TO-DO LIST:
1: According to the Ranger 7 account, how long a delay did Schurmeier request on May 11?
2: Resume the Ranger 7 account, picking up right after its last sentence.

EXTRACTED TEXT:
Having satisfied his intellectual curiosity, Bratenahl took his time with the report. The importance of his findings - discrediting as they did the allegations of the Hilburn report - escaped him completely. So did the anxiety that beset other scientists and engineers on the project. Thus, instead of bothering Schurmeier, he sent the memorandum to the Space Sciences Project Representative, Charles Campen, who was busy with preparations to receive and process Ranger 7’s lunar photographs. Delivered shortly after the flight of Ranger 7, Bratenahl’s memorandum got buried on Campen’s desk, disappeared in the turmoil which followed, and was all but forgotten. 19

PREPARING TO GO AGAIN

When the Congressional hearings drew to a close on May 4, 1964, Schurmeier took stock of the project’s expanded test program and of plans to launch Ranger 7. The spacecraft, returned to JPL from Cape Kennedy, had had its electrical system altered for the RCA payload. The television subsystem, modified, tested, and accepted by the project office, had arrived a few days earlier. 20 Plans for additional spacecraft testing had been outlined during the hearings, but the details remained to be worked out. With the launch set at the end of June, barely seven weeks remained to establish acceptable procedures and conduct the tests. That schedule was too tight. On May 11, Schurmeier requested a delay of four weeks - a move calculated to consume all of the time left before the Mariner Project claimed Launch Complex 12 at the Cape. Homer Newell approved the delay immediately. 21 Now no margin for error and subsequent recovery was available. Should another serious problem be encountered, all of Ranger’s flights would be postponed indefinitely.

JPL engineers and NASA personnel ironed out details of the test program for Ranger 7 in mid-May. Besides a "no wire" test, they approved a minimum wire test of Ranger 7 at JPL inside a thermal vacuum chamber. Also, procedures to qualify and conduct a full-power test of the television subsystem with Ranger 7 fully fueled at Cape Kennedy were established. 22 All of this activity would be monitored by the team of NASA engineers appointed earlier by Oran Nicks.

EXTRACTED MATERIAL:

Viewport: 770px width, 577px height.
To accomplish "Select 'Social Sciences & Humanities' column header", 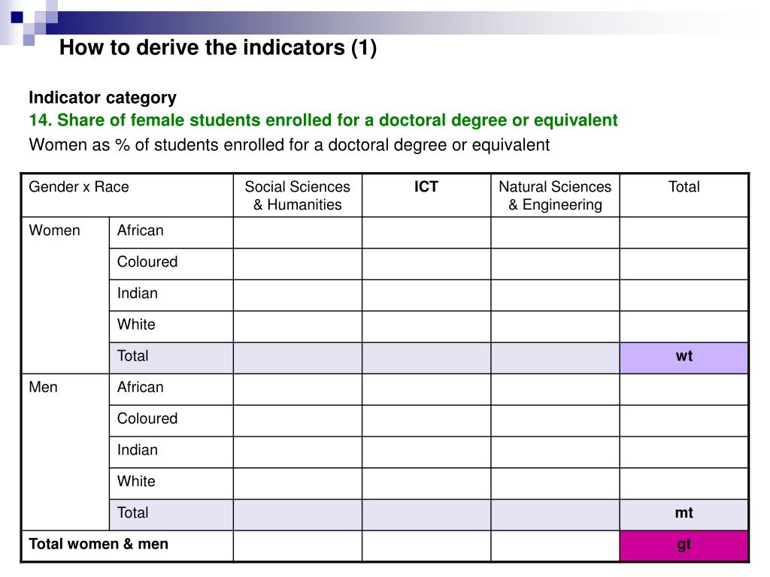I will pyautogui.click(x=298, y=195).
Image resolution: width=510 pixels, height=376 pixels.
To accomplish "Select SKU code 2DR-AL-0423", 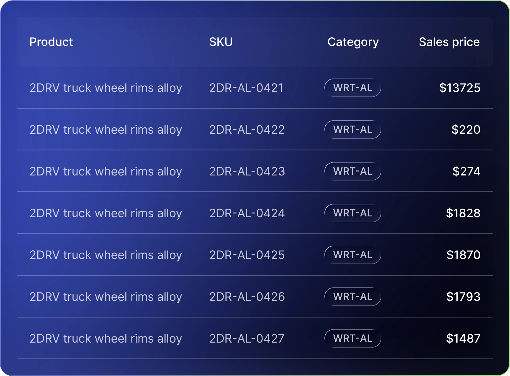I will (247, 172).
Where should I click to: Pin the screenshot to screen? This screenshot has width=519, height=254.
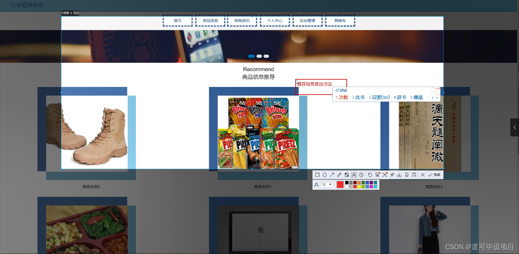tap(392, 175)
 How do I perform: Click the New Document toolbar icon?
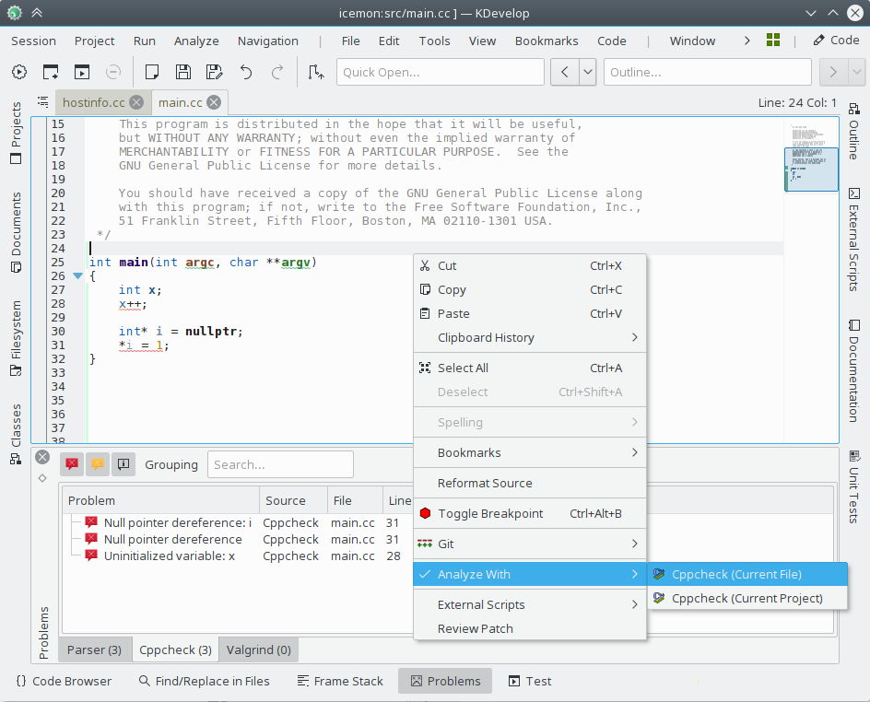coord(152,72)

THE REPLIES:
1: Four weeks.

2:
Making doubly certain that the test standards expected were in fact met, Newell created a special ad hoc group to determine Ranger 7’s flightworthiness, authorize its shipment to the Cape, and, finally, approve the launch. Termed the Ranger 7 "Buy-Off" Committee, which meant the acceptance of the vehicle for flight, its membership bespoke the importance Headquarters accorded this mission. Chaired by Newell, the committee consisted of Edgar Cortright, Oran Nicks, Herman LaGow - representing the Hilburn Board - Robert Garbarini, a Newell troubleshooter and director of engineering for the Office of Space Science and Applications, and Francis Smith, Assistant Director of the Langley Research Center. 23 On June 15 and 16, NASA’s Buy-Off Committee convened in Pasadena; after a review of the records, the committee members determined that Ranger 7 and its modified television subsystem had met or exceeded established acceptance criteria. The committee authorized JPL to ship Ranger 7 to Cape Kennedy to begin the final round of testing. 24

Ranger’s experimenters, meanwhile, chose a lunar target for Ranger 7. Maxime Faget, Assistant Director for Engineering and Development at the Manned Spacecraft Center, had recommended flying Ranger 7 to the identical Ranger 6 impact site so that the freshly-made crater might be observed and the moon's surface hardness extrapolated from the crater’s depth. 25 But lighting conditions at that location were no longer acceptable. Using the Willingham-Rindfleisch "figure of merit" scheme, Gerard Kuiper and his experimenter associates selected a target 11 degrees south of the lunar equator, along the northern rim of the Sea of Clouds. Shadow contrast here would be optimum for picture taking; what was more, this little-known mare region appeared suitable for manned landings, and it was traversed by fascinating rays from the crater Copernicus. Apprised of the target, Apollo officials in the Office of Manned Space Flight offered no further comment. 26 Newell approved the selection, and in early July the Ranger experimenters reconvened at JPL to participate in a final series of television tests employing the Ranger proof test model.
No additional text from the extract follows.